◆ WHAT YOU NEED TO DO:
a - Translate this sentence from the passage on Romania's wood industry into Spanish: "The slowdown is significant – about 5% in the primary wood processing industry and 12% in the furniture industry."
b - Continue the passage on Romania's wood industry from its last line, keeping its tone and subject.

** Start PASSAGE SHOWN **

The industrial production indices for January and February show a decrease in the production of the whole wood industry compared to the corresponding months of the previous year. Figures from the National Institute of Statistics show a sharp decline in production.
The slowdown is significant – about 5% in the primary wood processing industry and 12% in the furniture industry.
The data provided by the National Institute of Statistics is worrying. Most likely, the decline in industrial production amplified in March, and will continue to decline in the coming months, if no measure is taken to eliminate the artificial shortage of resources in the short term. Public policies must be adapted to the realities on the ground, through real, fast, and efficient consultative mechanisms, in order to support this vital sector of the national Romanian economy.
How did this decline come about? Prolemn presents an exclusive analysis below
The artificial reduction of the wood resource in the market has led to prices in Romania that are not related to the evolutions on the international markets and blockages in the supply of resources to the wood industry.
A review of developments in international markets – with a focus on the softwood segment, which has much higher shares in international markets – highlights a gap between Romania and international markets, which is felt in the industrial production.
Factors currently influencing international developments:
- The gradual disappearance of surplus roundwood from the market caused by the gradations of bark beetles in Central Europe.
- Blockades of timber imports from Russia, Ukraine and Belarus, given the current war.
- Supply outages in the US market.
- Increased transportation and insurance costs related to the Black Sea.
- Decline of the construction activity, caused by declining purchasing power, soaring prices for construction materials, and rising interest rates.

** End PASSAGE SHOWN **
** Start DATA SEGMENT **

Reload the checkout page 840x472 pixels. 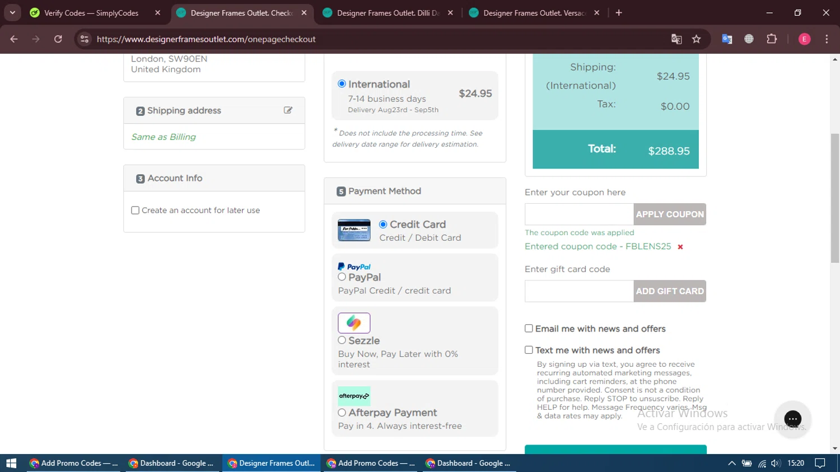[x=58, y=39]
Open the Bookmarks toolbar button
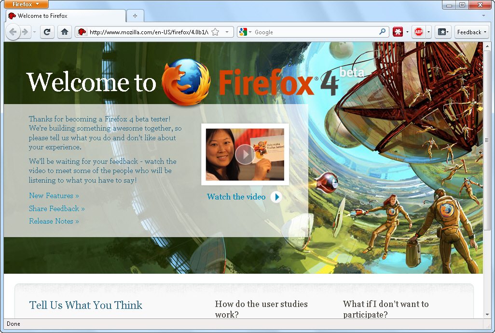This screenshot has height=333, width=495. click(x=442, y=32)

** End DATA SEGMENT **

◆ RESPONSES PER TASK:
a - La desaceleración es significativa: alrededor de un 5 % en la industria de primera transformación de la madera y un 12 % en la industria del mueble.

b -
- Increased use of biomass for energy in the context of the oil and gas supply crisis.
How do these factors influence the evolution of prices in the main markets?
Aside from large fluctuations in the US market, which is rapidly returning to baseline levels and may fall to very low levels in the coming months (as was the case last year), international timber markets have not fluctuated dramatically in recent months.
The amplitude of variations in log prices is much smaller.
In the German market, which is the highest in terms of prices in Europe, prices are barely approaching the 2015 price level, before the bark beetle gradations’ appearance.
Therefore the softwood logs prices on the forest road, in Germany, are of maximum 110 Euro/ m3. The median prices for timber are 320-340 USD/m3. In North Africa, prices are lower, mid-level in China and slightly higher in the Gulf countries, but with higher quality specifications.
Paradoxically, in Romania, the prices are 700 lei / m3 for standing timber, 900 lei / m3 for sawn logs and 1,400 lei/m3 for softwood timber.
For softwoods, sawn logs prices are around 180 Euro/m3, 60% higher than in Germany!
Although the price of logs in Romania is so high, the export prices for Romanian timber are mainly the prices of the Arab markets: 320 USD/m3 in Constanța port, as a median price.
Some of the major causes that led to the artificial shortage of resources in Romanian market:
- Implementation of the SUMAL 2.0 system on February 1, 2021, with temporary blockages induced by functionality issues and long-term systemic effects. Procedures for the development of timber on small properties and in forest vegetation outside the national forest fund have been streamlined.
- Imports were hampered by the obligation to issue notices registered in SUMAL 2.0 for transhipment from shipping to road or rail, with the measurement of the entire volume piece by piece, an operation impossible to organize logistics in ports.
- Regulations have emerged on the environmental assessment of forest management – by amending the Forestry Code – and orders on the revision of the environmental assessment of forest management. These generated long-term blockages of the application of forestry arrangements and implicitly affected the timber resource placed on the market.
- Reduction of the volume of wood sold by RNP-Romsilva, as a result of the transition strategy to cut wood. The supply of standing timber has been reduced by almost half and there have been delays in contracting harvesting services. The effect was a shortage of wood on the timber market.
Meaningful measures to support the sector:
- Measures with immediate, short-term impact:
– Approval of an annual quota for timber harvesting by the Board of Directors of RNP – Romsilva at the level of the possibility established by the forest management plans, of 11-13 million cubic meters, according to the provisions of the Regulation for the capitalization of timber.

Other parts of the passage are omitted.